FECAL TRANSPLANT FROM LONG LIVING AMES DWARF MICE ALTERS THE MICROBIOME AND BIOMARKERS OF LIVER HEALTH IN CONTROL MICE

Aging is associated with intestinal dysbiosis, a condition characterized by diminished microbial biodiversity and inflammation. This leads to increased vulnerability to extraintestinal manifestations such as autoimmune, metabolic, and neurodegenerative conditions and accelerates mortality. As such, modulation of the gut microbiome is a promising way to extend healthspan. In this study, we explore the effects of fecal microbiota transplant (FMT) from long-living Ames dwarf donors to their normal littermates, and vice versa, on the recipient gut microbiota and liver transcriptome. Importantly, our previous studies highlight differences between the microbiomes of Ames dwarf relative to their normal siblings, potentially contributing to their extended lifespan and healthspan.
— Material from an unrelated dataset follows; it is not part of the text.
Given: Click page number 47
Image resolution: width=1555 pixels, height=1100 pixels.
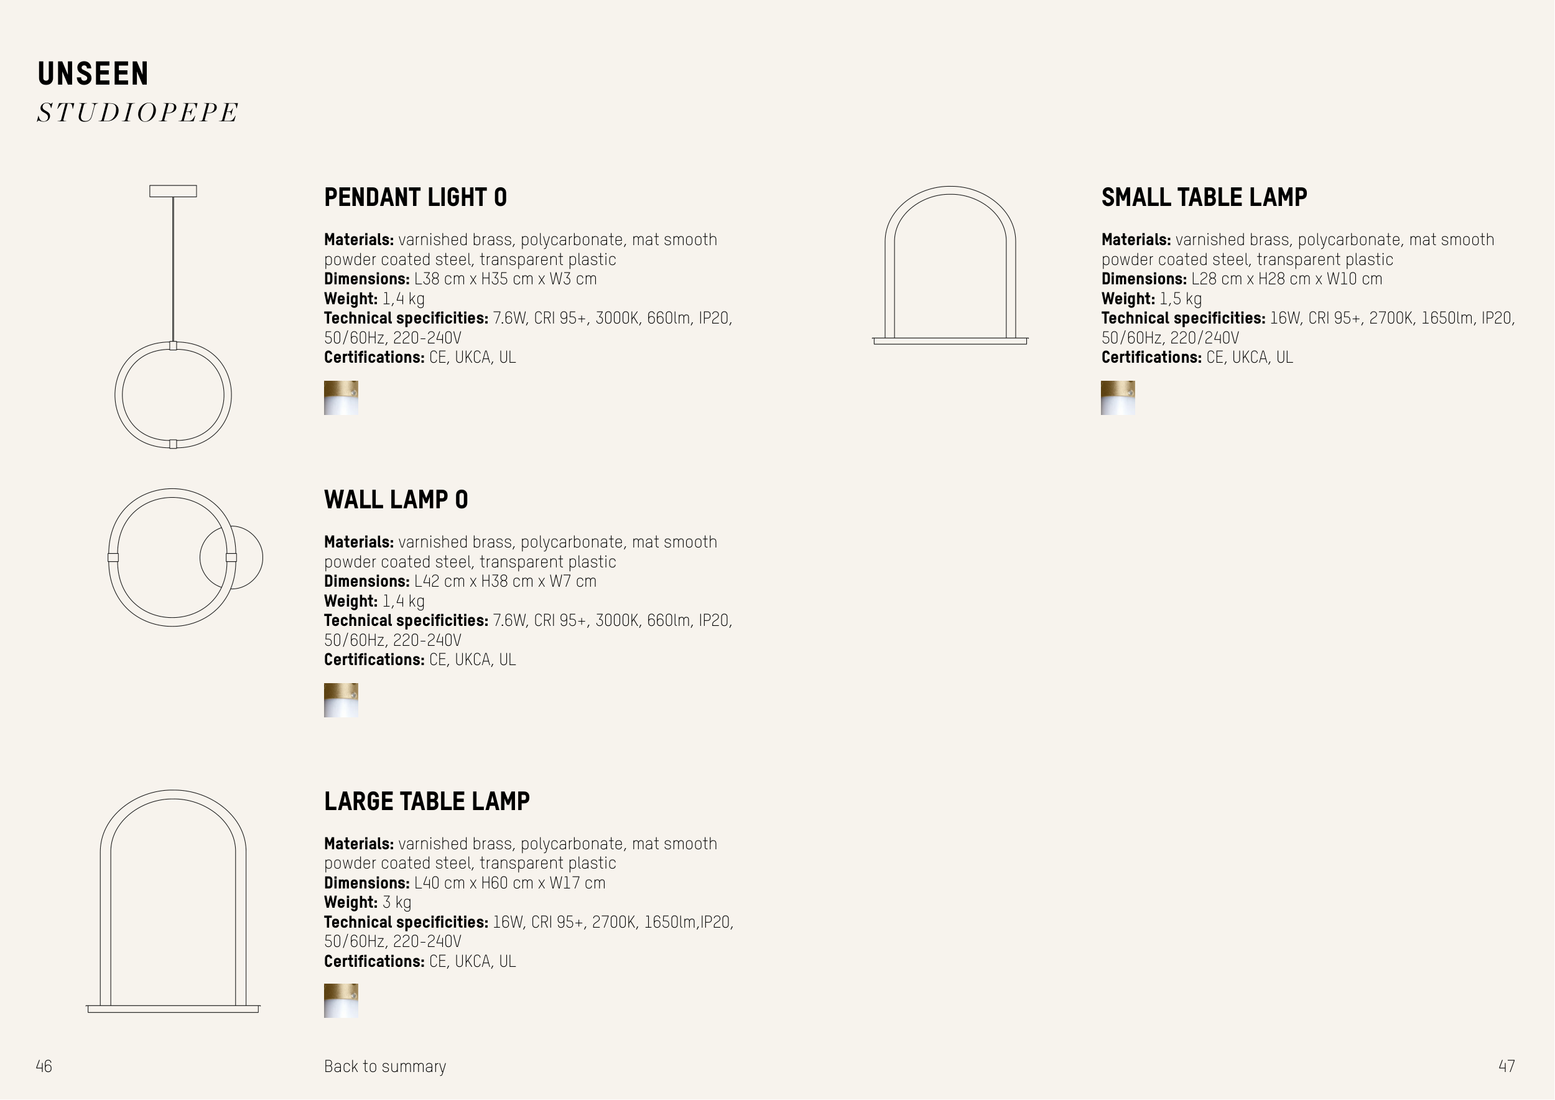Looking at the screenshot, I should [x=1506, y=1066].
Our findings demonstrate that FMT from Ames dwarf mice to normal mice significantly alters the recipient’s gut microbiota, reprograms bacterial metabolic functions related to healthy aging, and changes the liver transcriptome, indicating improved metabolic health. Our liver mRNA sequencing and RT-PCR validation reveals that FMT in normal recipient animals administered dwarf donor stool may contribute to the significant downregulation of p21, Elovl3, and Insig2, genes involved with cellular senescence and liver metabolic pathways. Our data suggest a regulatory axis exists between the gut and liver, highlighting the potential of microbiome-targeted therapies in promoting healthy aging. Future research should validate these findings and study the underlying mechanisms that confer geroprotection.